[Collection entries]
════════════════

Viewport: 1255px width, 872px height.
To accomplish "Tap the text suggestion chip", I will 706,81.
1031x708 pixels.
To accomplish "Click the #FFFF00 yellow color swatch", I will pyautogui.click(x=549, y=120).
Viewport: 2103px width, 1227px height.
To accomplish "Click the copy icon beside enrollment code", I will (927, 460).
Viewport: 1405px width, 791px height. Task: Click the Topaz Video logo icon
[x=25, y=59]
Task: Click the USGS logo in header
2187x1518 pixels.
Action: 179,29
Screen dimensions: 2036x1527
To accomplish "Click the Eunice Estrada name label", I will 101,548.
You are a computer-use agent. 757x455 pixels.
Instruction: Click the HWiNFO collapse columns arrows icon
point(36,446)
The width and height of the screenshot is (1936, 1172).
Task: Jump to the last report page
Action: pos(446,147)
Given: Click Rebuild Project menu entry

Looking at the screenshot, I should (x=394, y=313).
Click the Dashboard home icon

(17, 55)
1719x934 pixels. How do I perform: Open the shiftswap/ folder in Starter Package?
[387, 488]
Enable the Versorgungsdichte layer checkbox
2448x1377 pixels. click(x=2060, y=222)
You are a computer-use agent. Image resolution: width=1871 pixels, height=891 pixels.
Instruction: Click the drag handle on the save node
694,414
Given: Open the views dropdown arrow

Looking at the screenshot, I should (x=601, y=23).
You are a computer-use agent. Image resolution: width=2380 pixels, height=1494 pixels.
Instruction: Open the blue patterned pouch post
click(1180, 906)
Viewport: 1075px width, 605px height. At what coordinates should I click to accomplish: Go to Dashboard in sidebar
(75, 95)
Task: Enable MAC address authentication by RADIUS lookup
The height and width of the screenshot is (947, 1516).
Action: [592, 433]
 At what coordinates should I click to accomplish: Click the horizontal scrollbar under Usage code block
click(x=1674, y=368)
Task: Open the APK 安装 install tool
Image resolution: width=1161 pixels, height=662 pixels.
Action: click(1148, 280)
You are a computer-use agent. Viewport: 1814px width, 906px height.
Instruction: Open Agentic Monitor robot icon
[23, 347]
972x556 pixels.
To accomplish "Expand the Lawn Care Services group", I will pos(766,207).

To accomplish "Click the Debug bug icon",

════════════════

Directions for this task — Among the lines of the data, find every one that holds "will" and copy it.

Response to the exercise —
To accomplish "Tap the text suggestion chip", I will 706,81.
To accomplish "Click the #FFFF00 yellow color swatch", I will pyautogui.click(x=549, y=120).
To accomplish "Click the copy icon beside enrollment code", I will (927, 460).
To accomplish "Click the Eunice Estrada name label", I will 101,548.
To accomplish "Expand the Lawn Care Services group", I will pos(766,207).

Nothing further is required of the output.